Lübnan'daki savaşı psikolojik düzlemde ele alan Lübnanlı gazeteci Carine Eliane Zahir'in değerlendirmesinin daha iyi anlaşılabilmesi için "siyasi ve askeri psikolojik harekât" hakkında özet bilgi vereyim: 

Psikolojik savaşın maksadı şudur: Olağanüstü durum veya savaşta, iletişim araçları ve diğer psikolojik vasıtaların düşman üzerinde psikolojik baskı yaratmak. Düşman kontrolü altındaki bölgelerdeki gruplar ile diğer hedef alınan toplulukların tutum ve davranışlarını olumlu/olumsuz yönde etkilemek.  
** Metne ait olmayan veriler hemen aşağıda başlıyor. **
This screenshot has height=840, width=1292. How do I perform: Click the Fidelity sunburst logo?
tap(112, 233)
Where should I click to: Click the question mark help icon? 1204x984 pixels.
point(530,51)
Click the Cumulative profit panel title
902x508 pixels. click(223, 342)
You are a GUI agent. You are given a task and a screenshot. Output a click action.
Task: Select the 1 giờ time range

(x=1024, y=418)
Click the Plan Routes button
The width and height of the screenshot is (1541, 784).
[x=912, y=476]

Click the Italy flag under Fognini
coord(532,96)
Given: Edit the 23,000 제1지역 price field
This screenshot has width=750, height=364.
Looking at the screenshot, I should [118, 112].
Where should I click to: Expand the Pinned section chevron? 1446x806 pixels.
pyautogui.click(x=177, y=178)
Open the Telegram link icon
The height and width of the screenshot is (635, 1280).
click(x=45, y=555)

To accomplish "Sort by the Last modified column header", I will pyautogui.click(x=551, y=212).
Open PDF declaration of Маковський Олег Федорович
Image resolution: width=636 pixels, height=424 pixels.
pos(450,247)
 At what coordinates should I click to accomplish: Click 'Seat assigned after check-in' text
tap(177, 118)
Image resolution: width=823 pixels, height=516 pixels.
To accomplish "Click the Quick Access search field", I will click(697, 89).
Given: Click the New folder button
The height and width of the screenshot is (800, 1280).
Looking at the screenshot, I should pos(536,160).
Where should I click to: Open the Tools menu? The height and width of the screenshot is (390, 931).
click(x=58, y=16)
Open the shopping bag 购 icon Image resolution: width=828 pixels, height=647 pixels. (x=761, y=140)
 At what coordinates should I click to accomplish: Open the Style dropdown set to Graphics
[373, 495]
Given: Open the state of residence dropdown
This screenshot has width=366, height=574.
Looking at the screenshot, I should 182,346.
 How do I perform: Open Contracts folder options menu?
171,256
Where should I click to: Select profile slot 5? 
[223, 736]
Düşmanın savaş veya çatışmaya devam isteğini zayıflatmak ve savaşı sürdürmekteki kapasitesini azaltmak amacı güden bütün çabaları desteklemektir. 3


Uzmanlarına göre askeri vuruşmalar kadar tahripkâr ve yıkıcı olabilen psikolojik savaş, çatışan tarafların kazanmak ve hasmını çökertmek maksadıyla sıkça başvurdukları bir yöntemdir.

Zira düşmanın moral ve motivasyonu dumura uğrar; aklı tutulur, basiretsiz kalır, sürekli bocalar ve derken yenilmesi kolay hale gelir. 

Antik çağlardan beri psikolojik savaş, mücadele veya kavgayı kazanmanın önemli bir parçası haline gelivermiştir.

Devir ilerleyip devran döndükçe bu savaş yöntemi de geliştirilip modernleştirilmiştir. Teknoloji çağında ise farklı iletişim yöntemleri (basın-medya, sosyal medya, bilgisayarlar, İHA-SİHA ve diğer uydu araçları, gelişkin istihbarat cihazları, yapay zekâ vs) kullanılmaktadır. 
 

 

II. Dünya Savaşı sırasında propaganda ve karşıt propaganda aracı olarak işlev gören psikolojik savaş, psikoloji biliminin ruhunu/özünü kavrama esasına dayandırıldı.

Bilhassa Amerikan ordusu bu yöntemi sadece savaş-çatışma dönemlerinde ve yalnız olağanüstü hallerde askeri amaçlarla kullanmakla yetinmedi. 

İlerleyen aşamalarda Amerikan ordusunun askeri-siyasi literatürüne özgü bir kavram olarak benimsenerek, dost ya da düşman ülkeleri, toplum ve toplulukların etkileyip yönlendirebilecek algı yönetimi diye tabir edilen sürekli propaganda ve kampanyalar tarzına dönüştürüldü.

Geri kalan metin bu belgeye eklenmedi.